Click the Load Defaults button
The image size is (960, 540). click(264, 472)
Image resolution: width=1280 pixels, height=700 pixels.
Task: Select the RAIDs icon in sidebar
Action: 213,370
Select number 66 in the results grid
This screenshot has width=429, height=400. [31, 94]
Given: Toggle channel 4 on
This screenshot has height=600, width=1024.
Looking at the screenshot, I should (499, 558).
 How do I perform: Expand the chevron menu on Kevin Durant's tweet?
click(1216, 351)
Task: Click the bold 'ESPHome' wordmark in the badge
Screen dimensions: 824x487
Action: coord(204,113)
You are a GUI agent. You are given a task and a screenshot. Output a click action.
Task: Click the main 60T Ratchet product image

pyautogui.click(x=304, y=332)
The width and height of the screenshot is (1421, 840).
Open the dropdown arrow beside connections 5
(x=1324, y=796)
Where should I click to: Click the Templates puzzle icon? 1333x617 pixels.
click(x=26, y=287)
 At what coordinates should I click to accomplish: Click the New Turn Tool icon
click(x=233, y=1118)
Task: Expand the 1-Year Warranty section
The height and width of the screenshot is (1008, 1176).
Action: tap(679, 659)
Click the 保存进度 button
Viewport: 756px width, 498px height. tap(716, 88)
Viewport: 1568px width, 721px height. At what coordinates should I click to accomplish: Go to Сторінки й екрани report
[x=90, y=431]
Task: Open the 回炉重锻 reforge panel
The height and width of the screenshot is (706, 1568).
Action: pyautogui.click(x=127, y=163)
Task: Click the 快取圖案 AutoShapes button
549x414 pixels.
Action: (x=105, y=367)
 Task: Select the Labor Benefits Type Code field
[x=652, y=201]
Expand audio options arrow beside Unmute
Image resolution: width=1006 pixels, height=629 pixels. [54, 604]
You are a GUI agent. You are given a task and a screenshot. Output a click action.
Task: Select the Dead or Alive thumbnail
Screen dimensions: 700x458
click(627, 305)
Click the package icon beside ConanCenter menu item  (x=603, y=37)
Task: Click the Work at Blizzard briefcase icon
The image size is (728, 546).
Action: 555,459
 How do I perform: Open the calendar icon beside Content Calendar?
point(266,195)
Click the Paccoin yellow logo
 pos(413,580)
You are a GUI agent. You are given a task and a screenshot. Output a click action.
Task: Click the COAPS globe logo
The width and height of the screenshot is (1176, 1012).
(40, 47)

__Assignment__:
Set out, exactly as written, the lines from the line with "Task: Click the COAPS globe logo" to the last line of the records, inclusive, and only those lines.

__Result of this task__:
Task: Click the COAPS globe logo
The width and height of the screenshot is (1176, 1012).
(40, 47)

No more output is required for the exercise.